[The data]
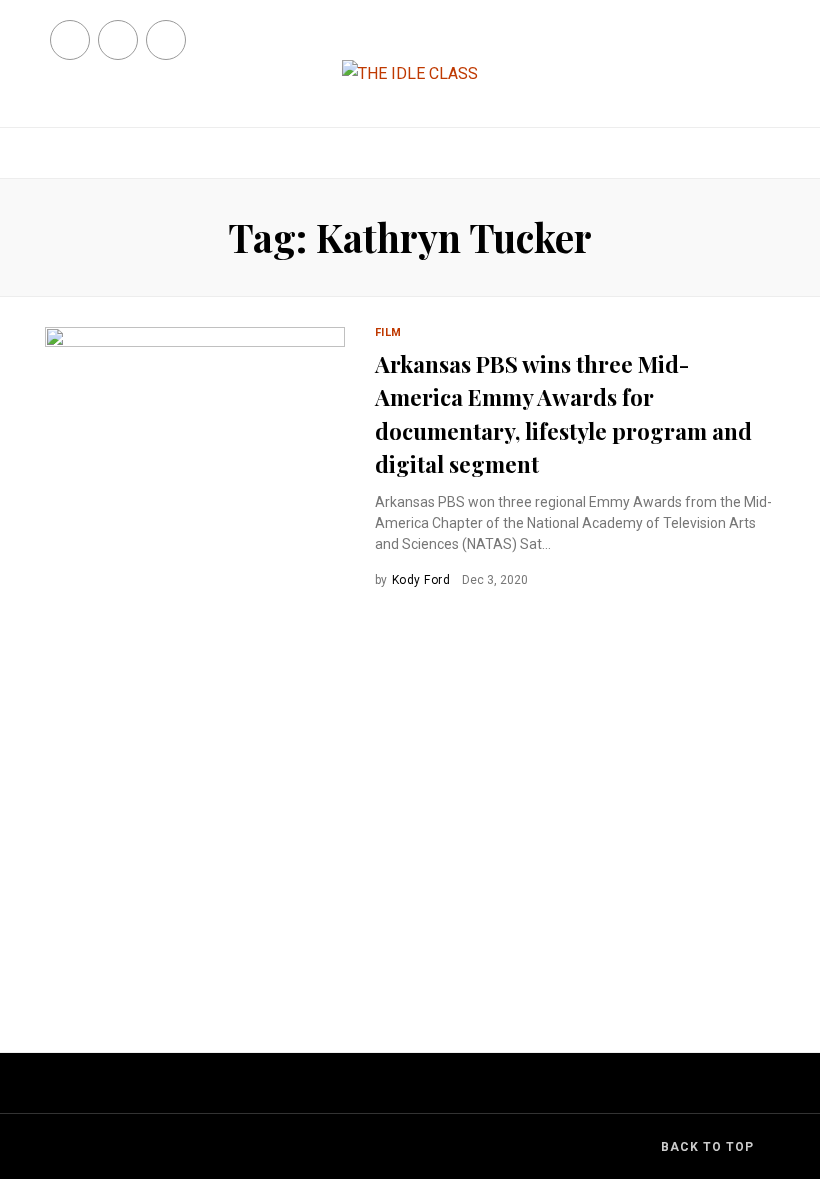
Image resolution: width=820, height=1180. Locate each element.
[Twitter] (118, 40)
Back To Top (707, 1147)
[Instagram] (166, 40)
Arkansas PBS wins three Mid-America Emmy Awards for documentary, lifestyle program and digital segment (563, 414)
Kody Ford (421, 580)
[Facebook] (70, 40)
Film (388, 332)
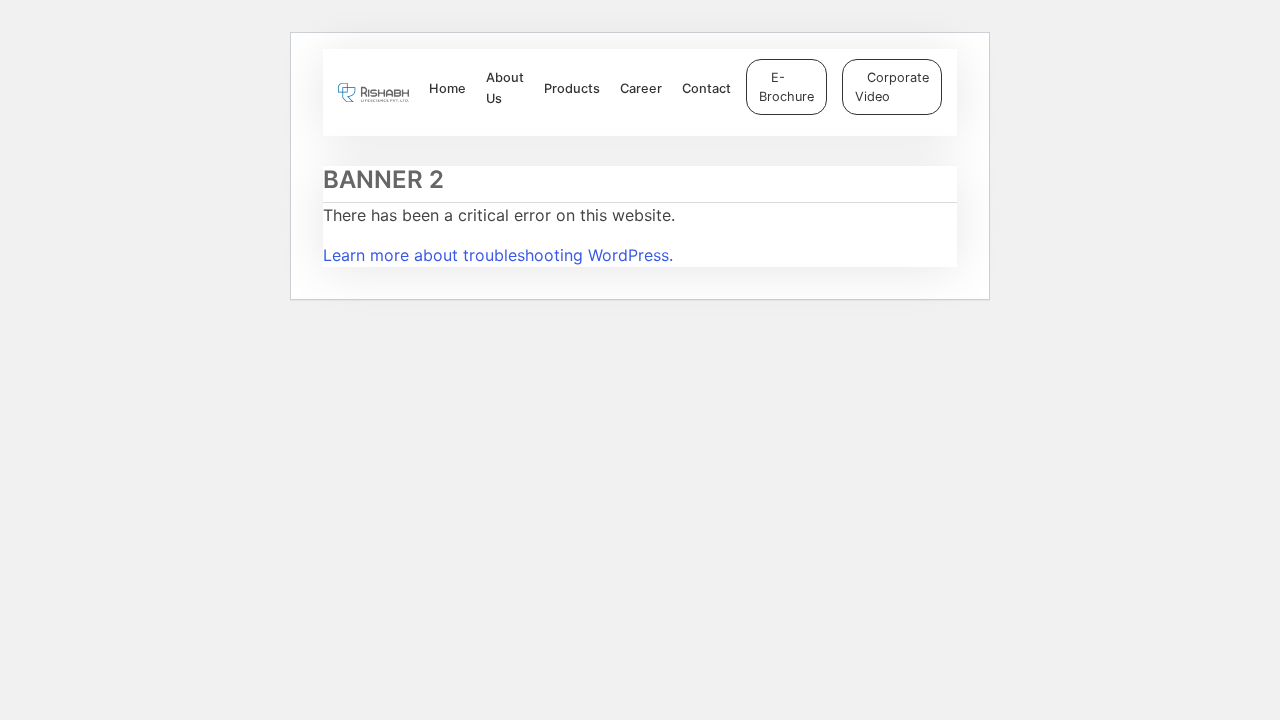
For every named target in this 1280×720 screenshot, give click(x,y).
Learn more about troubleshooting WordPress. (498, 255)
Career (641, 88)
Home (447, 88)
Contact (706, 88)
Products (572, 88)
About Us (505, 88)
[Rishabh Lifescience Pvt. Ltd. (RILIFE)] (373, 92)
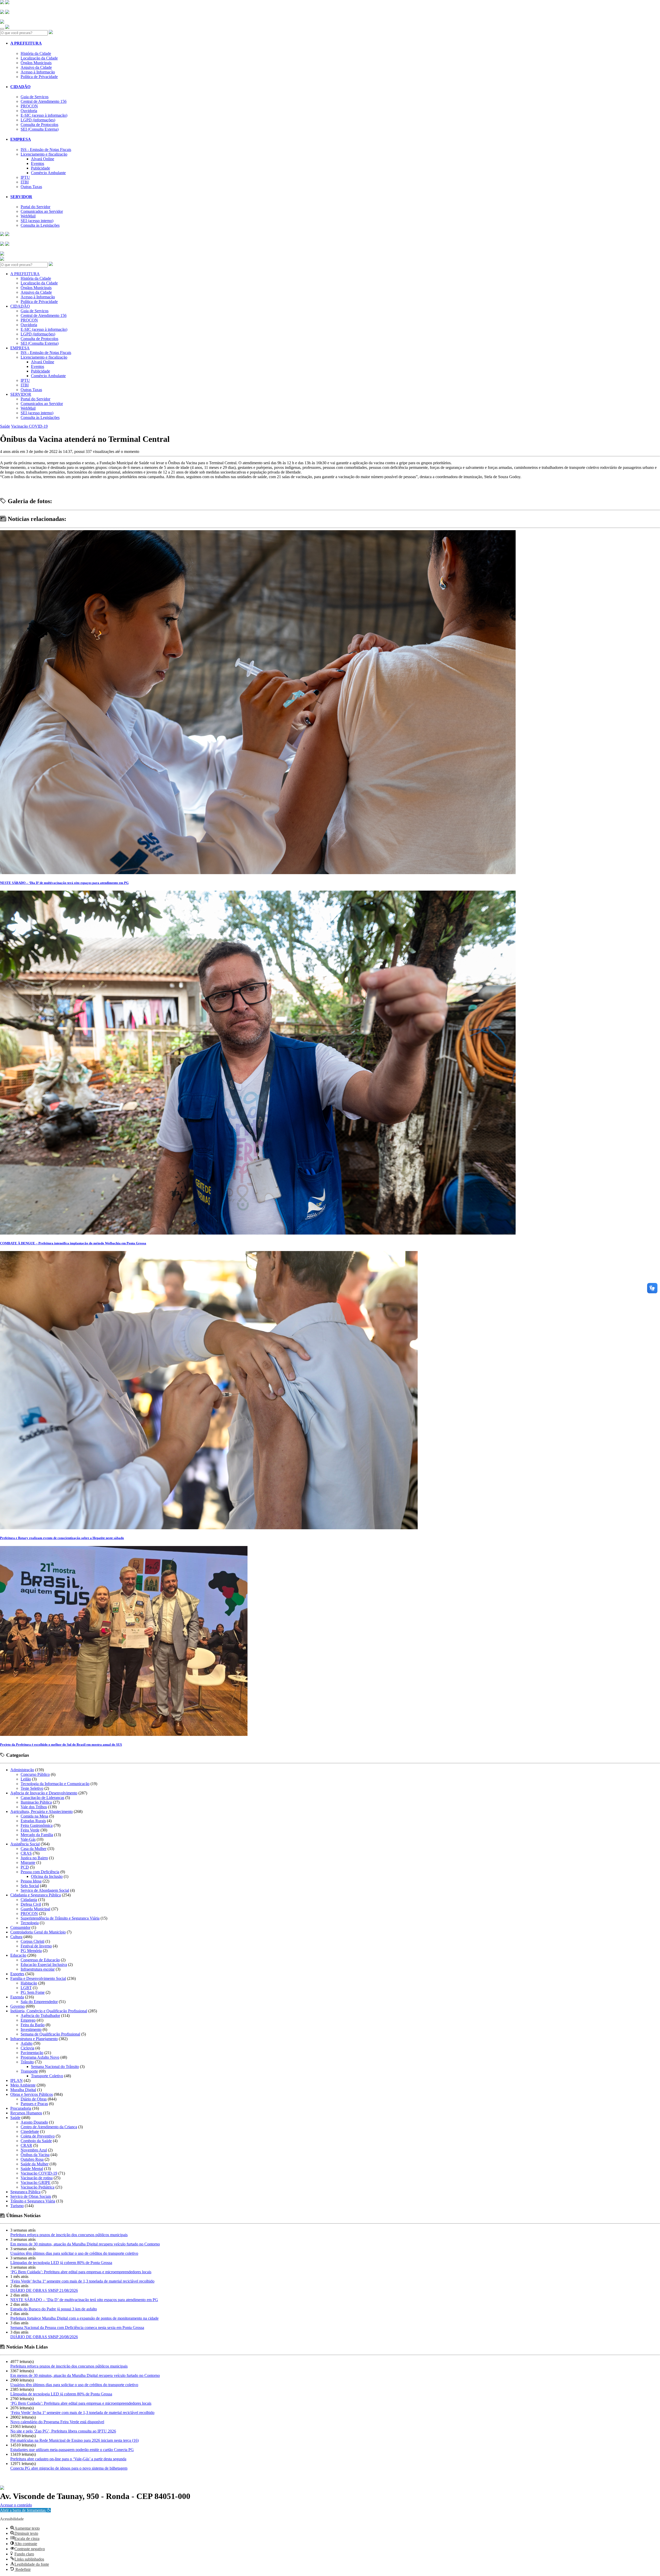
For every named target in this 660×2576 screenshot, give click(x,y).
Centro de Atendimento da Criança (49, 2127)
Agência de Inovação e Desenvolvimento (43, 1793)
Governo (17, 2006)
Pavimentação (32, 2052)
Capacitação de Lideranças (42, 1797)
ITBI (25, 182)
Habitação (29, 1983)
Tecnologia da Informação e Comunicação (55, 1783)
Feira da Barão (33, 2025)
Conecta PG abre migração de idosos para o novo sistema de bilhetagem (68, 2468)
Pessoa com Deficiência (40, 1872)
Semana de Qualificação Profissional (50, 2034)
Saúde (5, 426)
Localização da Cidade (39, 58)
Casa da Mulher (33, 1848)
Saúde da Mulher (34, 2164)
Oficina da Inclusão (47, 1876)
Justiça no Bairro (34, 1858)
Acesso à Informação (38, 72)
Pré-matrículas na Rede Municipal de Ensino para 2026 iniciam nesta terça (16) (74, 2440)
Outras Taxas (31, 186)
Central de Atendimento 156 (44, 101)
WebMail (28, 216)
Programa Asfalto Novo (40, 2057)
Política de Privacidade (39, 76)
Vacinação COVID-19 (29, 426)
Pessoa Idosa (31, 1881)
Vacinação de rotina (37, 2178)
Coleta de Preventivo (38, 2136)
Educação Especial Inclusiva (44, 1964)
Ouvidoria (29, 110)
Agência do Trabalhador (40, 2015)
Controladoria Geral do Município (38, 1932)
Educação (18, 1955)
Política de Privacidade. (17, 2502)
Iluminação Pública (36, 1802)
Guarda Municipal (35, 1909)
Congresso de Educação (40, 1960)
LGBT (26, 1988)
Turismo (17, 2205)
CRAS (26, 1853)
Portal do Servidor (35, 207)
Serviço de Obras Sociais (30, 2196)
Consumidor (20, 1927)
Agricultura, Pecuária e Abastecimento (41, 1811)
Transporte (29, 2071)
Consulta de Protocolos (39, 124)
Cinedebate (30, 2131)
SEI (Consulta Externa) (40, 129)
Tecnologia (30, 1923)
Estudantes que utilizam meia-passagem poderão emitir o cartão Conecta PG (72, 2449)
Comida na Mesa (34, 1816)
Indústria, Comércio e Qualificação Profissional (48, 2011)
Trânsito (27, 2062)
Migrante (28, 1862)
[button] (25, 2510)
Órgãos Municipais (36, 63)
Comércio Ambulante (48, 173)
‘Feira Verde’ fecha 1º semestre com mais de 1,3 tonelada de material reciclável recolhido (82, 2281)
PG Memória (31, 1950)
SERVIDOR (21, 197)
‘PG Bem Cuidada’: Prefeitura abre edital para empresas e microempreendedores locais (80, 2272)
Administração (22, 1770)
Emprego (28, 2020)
[/The data]
» Prompt
Tally the lines of the data that contain the string "Pessoa" and report the total alone.

» Solved problem
2